The processing of a health claim usually begins at the time of the first contact with a physician in their office. The office staff will begin gathering information about you and your insurance coverage for eventual billing. In the case of surgery all the inpatient and outpatient charges for care are billed under a global fee. This means the presurgical evaluation and management and postoperative follow up for that condition would be covered by that global fee. During this part the office will review you out-of-pocket payment and whether you have reached your limits. In addition they will have to review is you are affected by a pre-existing conditions clause that may affect eligibility for coverage.
One must also remember that for any surgery there will be many providers caring for the patient. Bills will be generated by the surgeon, anesthesia, radiology (if an x-ray was interpreted), a cardiologist (who may have read your EKG), the pathologist (who may have looked at your path specimen) and finally the hospital. Eventually a claim will be submitted using what is called a CMS-1500.
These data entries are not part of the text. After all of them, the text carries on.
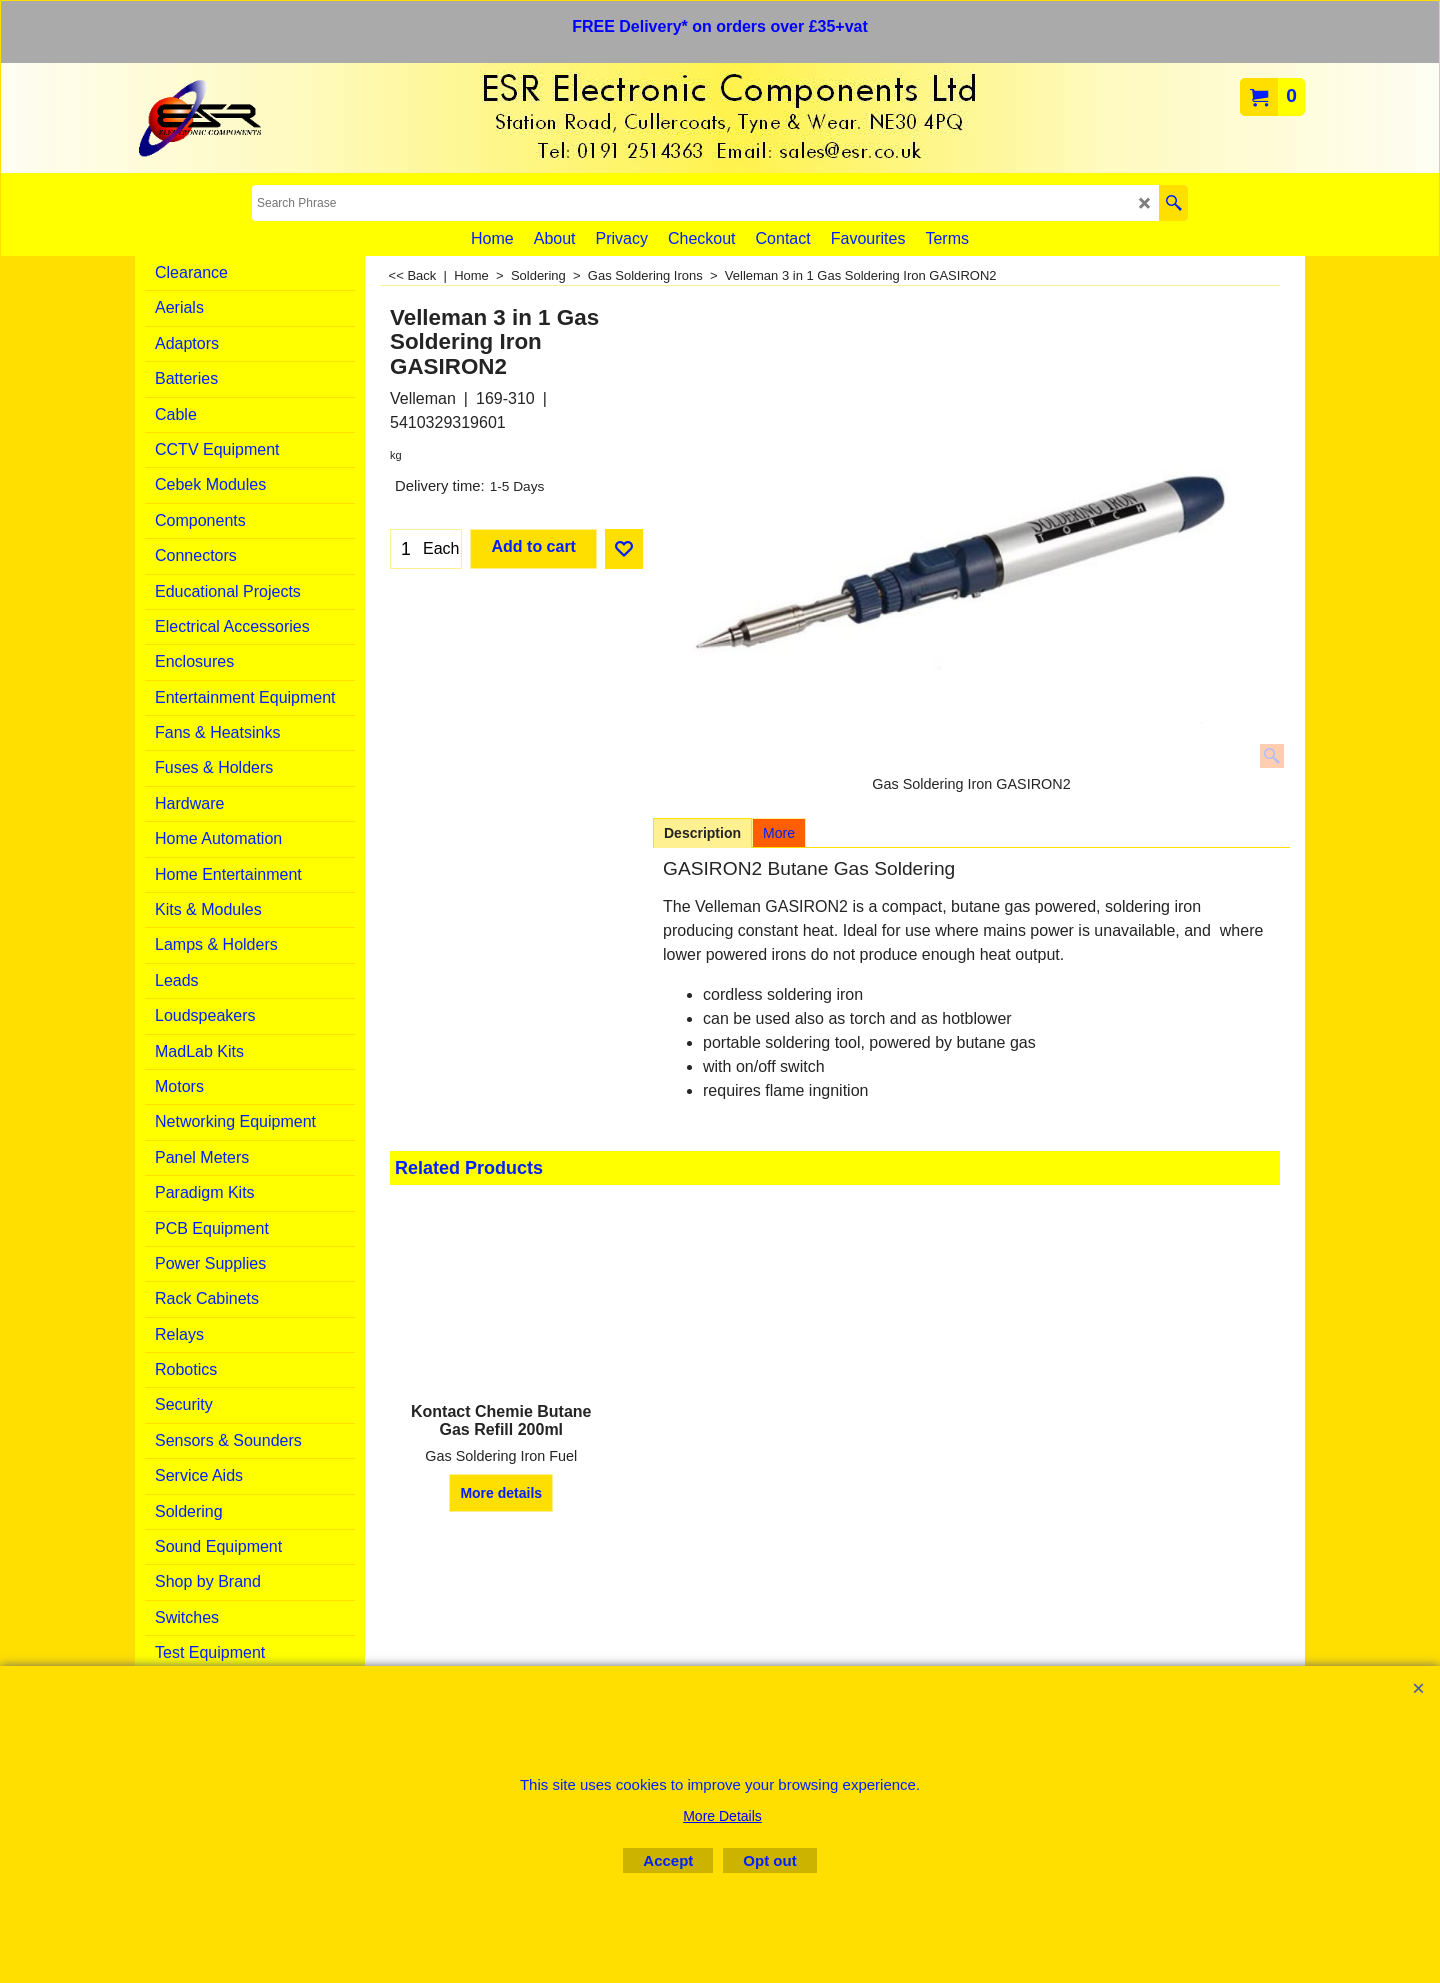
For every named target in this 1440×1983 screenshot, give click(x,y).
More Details (722, 1816)
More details (501, 1493)
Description (702, 833)
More (779, 833)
When claims are submitted to the patient’s insurance they are reviewed to determine whether services are covered. They are submitted for coordination of benefits to determine which payer is responsible for reimbursement (treatment for a work-related accident would be paid by worker’s compensation). There are other stages such as Claims Processing during which they verify information of the patient and finally a Claims Adjudication to review the payer and the patient's health plan benefits. Eventually the claim is either denied or paid and an explanation of benefits is mailed to the policyholder and/or patient.